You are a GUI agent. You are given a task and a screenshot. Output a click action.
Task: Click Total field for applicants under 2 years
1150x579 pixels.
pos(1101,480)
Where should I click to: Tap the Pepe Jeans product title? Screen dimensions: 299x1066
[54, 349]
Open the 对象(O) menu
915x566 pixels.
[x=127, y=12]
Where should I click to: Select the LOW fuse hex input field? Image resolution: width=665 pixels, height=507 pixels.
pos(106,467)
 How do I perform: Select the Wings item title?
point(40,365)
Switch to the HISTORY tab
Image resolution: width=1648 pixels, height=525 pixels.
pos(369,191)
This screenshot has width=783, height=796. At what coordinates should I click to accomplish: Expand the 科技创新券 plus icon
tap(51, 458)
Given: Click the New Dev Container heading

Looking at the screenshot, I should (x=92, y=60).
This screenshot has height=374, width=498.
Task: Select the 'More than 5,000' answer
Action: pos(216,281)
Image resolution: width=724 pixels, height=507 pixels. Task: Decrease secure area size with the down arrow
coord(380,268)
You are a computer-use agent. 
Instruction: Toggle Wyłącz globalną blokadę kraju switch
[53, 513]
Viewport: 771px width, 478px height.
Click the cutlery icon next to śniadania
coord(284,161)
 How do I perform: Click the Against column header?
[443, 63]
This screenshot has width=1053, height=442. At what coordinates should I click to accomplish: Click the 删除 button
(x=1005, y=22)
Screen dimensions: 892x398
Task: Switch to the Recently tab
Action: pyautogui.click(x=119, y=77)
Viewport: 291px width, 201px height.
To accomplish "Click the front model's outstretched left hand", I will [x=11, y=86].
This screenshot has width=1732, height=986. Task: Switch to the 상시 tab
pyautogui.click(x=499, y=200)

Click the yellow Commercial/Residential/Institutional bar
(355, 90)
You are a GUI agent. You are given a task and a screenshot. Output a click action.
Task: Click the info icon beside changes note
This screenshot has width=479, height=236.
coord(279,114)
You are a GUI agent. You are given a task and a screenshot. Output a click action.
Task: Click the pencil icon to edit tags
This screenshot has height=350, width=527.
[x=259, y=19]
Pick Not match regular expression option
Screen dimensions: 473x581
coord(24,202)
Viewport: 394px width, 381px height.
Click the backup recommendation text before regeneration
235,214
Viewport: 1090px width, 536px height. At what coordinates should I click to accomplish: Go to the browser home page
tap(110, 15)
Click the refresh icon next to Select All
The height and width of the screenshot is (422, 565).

------------------------------------

PROBLEM DETAILS :: Copy the material above so that it matches line for line.

ANSWER ::
You are a GUI agent. You are given a task and a screenshot. Output a click action.
Task: Click Total field for applicants under 2 years
1150x579 pixels.
pos(1101,480)
Where should I click to: Tap the Pepe Jeans product title? Screen dimensions: 299x1066
[54, 349]
Open the 对象(O) menu
915x566 pixels.
[x=127, y=12]
Where should I click to: Select the LOW fuse hex input field? Image resolution: width=665 pixels, height=507 pixels.
pos(106,467)
 How do I perform: Select the Wings item title?
point(40,365)
Switch to the HISTORY tab
Image resolution: width=1648 pixels, height=525 pixels.
pos(369,191)
This screenshot has width=783, height=796. At what coordinates should I click to accomplish: Expand the 科技创新券 plus icon
tap(51, 458)
Given: Click the New Dev Container heading

Looking at the screenshot, I should (x=92, y=60).
This screenshot has height=374, width=498.
Task: Select the 'More than 5,000' answer
Action: pos(216,281)
Image resolution: width=724 pixels, height=507 pixels. Task: Decrease secure area size with the down arrow
coord(380,268)
You are a computer-use agent. 
Instruction: Toggle Wyłącz globalną blokadę kraju switch
[53, 513]
Viewport: 771px width, 478px height.
Click the cutlery icon next to śniadania
coord(284,161)
 How do I perform: Click the Against column header?
[443, 63]
This screenshot has width=1053, height=442. At what coordinates should I click to accomplish: Click the 删除 button
(x=1005, y=22)
Screen dimensions: 892x398
Task: Switch to the Recently tab
Action: pyautogui.click(x=119, y=77)
Viewport: 291px width, 201px height.
To accomplish "Click the front model's outstretched left hand", I will [x=11, y=86].
This screenshot has width=1732, height=986. Task: Switch to the 상시 tab
pyautogui.click(x=499, y=200)

Click the yellow Commercial/Residential/Institutional bar
(355, 90)
You are a GUI agent. You are given a task and a screenshot. Output a click action.
Task: Click the info icon beside changes note
This screenshot has width=479, height=236.
coord(279,114)
You are a GUI agent. You are given a task and a screenshot. Output a click action.
Task: Click the pencil icon to edit tags
This screenshot has height=350, width=527.
[x=259, y=19]
Pick Not match regular expression option
Screen dimensions: 473x581
coord(24,202)
Viewport: 394px width, 381px height.
Click the backup recommendation text before regeneration
235,214
Viewport: 1090px width, 536px height. At what coordinates should I click to accomplish: Go to the browser home page
tap(110, 15)
Click the refresh icon next to Select All
The height and width of the screenshot is (422, 565).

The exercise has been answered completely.